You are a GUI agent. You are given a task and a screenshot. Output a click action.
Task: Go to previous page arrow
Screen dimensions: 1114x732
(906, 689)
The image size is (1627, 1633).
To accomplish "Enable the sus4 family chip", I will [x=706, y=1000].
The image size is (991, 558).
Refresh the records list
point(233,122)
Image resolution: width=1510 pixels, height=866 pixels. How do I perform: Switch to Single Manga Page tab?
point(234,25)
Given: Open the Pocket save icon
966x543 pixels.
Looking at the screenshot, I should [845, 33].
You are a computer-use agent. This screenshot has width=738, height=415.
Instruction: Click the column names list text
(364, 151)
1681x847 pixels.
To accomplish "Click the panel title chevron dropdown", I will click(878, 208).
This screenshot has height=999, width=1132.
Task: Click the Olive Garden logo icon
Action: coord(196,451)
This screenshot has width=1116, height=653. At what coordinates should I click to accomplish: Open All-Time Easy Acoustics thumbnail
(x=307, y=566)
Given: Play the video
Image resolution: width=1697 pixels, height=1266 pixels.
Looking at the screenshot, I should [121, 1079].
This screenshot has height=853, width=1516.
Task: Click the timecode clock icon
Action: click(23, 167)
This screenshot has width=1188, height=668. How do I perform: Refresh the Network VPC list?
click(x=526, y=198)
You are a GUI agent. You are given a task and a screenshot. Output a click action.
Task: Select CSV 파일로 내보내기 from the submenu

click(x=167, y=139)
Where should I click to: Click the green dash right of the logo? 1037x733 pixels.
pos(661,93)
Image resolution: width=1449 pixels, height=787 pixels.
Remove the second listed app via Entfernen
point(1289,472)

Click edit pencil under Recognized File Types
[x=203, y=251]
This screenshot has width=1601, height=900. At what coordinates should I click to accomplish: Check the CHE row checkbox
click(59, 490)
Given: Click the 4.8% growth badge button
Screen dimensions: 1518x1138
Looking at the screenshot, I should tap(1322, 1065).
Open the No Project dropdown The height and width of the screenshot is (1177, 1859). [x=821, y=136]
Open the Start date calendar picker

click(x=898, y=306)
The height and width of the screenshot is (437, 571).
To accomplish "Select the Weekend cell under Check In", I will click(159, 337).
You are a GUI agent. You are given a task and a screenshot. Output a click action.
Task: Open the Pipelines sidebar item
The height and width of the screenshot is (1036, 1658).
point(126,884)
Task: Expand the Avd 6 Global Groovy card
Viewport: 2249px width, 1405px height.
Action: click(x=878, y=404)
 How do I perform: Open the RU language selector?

---*---

WORK TASK
From the material above, copy out every line bearing the string "size".

ANSWER SPACE
The image size is (1627, 1633).
The image size is (991, 558).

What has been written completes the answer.